Whenever a line in the records below contains "agent", pick it out.

Saved data entries:
______________________________

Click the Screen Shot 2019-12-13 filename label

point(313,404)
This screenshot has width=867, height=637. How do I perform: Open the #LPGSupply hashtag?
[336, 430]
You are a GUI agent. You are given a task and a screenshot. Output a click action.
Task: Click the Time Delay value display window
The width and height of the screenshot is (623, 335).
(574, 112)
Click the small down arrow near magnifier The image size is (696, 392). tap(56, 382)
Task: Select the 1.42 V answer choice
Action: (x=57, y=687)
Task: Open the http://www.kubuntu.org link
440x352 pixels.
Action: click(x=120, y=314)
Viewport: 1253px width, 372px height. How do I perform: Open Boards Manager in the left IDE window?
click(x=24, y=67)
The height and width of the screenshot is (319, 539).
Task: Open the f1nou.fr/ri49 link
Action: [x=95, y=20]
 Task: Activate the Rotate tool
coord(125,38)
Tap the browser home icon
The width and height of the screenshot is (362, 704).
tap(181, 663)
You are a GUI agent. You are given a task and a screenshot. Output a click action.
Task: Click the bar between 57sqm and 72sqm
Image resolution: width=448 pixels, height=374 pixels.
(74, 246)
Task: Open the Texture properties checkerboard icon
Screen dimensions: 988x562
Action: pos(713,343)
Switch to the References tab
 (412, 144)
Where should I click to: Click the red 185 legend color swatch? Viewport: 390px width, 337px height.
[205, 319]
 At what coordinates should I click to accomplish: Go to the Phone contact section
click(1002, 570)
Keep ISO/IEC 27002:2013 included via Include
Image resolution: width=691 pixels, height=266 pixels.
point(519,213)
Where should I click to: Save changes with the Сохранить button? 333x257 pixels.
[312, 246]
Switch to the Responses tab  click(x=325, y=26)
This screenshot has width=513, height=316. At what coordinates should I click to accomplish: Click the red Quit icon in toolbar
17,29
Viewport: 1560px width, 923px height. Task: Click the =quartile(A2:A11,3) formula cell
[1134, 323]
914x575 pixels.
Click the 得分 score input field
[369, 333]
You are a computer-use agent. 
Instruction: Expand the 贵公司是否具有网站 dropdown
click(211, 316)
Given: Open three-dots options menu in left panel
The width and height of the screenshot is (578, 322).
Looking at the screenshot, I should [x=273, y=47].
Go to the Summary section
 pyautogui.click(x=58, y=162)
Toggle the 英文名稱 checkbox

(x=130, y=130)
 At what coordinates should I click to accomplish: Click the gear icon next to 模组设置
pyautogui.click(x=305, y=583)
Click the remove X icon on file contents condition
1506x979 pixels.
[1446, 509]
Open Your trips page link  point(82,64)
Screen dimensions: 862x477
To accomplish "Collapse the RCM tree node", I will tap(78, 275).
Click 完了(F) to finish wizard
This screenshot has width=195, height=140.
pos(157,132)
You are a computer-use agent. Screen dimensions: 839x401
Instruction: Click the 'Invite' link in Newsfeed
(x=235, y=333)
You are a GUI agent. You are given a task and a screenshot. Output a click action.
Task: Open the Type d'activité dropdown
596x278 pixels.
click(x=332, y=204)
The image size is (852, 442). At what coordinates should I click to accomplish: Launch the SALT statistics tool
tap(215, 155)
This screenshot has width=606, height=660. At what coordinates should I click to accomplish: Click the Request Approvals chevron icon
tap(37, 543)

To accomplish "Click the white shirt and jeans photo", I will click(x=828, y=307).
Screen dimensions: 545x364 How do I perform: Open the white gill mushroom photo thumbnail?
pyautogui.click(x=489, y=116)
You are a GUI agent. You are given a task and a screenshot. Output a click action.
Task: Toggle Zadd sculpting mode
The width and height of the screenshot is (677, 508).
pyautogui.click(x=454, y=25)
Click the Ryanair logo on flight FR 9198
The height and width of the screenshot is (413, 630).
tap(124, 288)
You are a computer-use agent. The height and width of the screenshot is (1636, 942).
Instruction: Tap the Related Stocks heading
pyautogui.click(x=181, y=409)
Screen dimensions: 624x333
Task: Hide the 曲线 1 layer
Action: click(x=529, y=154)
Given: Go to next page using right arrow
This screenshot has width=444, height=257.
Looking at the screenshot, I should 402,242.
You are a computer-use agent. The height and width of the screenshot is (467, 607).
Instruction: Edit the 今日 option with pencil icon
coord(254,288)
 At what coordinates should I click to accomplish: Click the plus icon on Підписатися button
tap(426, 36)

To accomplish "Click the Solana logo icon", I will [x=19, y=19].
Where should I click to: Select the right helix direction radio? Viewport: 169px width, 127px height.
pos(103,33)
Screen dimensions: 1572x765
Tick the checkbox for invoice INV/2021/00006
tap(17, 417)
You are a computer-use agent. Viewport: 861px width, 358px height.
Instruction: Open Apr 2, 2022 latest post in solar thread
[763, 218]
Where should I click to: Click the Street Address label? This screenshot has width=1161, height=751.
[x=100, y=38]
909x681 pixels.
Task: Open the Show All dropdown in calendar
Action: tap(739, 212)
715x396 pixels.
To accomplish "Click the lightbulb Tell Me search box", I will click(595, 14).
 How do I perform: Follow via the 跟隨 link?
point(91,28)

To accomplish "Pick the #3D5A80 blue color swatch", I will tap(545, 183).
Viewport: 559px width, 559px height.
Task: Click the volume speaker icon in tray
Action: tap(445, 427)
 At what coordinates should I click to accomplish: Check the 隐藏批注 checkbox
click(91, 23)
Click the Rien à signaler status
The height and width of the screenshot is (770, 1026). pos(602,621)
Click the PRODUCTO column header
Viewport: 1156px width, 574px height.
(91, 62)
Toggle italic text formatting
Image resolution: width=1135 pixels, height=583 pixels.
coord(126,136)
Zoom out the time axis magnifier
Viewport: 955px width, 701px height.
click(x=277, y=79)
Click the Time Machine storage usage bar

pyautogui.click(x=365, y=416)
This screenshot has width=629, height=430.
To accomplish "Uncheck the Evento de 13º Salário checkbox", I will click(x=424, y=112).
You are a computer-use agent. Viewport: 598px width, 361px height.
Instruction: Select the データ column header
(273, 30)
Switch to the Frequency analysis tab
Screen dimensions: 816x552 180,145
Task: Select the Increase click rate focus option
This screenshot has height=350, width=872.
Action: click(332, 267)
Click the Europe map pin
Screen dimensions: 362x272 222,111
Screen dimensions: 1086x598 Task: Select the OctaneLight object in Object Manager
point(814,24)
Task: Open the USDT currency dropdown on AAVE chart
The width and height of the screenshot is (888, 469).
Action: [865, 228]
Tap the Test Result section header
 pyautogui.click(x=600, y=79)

______________________________

- **ANSWER TO THIS TASK**:
You are a GUI agent. You are given a task and a screenshot. Output a click action.
You are a GUI agent. You are given a task and a screenshot. Output a click action.
You are a computer-use agent. 
You are a computer-use agent. Screen dimensions: 839x401
You are a GUI agent. You are given a task and a screenshot. Output a click action.
You are a GUI agent. You are given a task and a screenshot. Output a click action.
You are a computer-use agent. The height and width of the screenshot is (1636, 942).
You are a computer-use agent. The height and width of the screenshot is (467, 607).
You are a computer-use agent. Viewport: 861px width, 358px height.
You are a computer-use agent. Viewport: 598px width, 361px height.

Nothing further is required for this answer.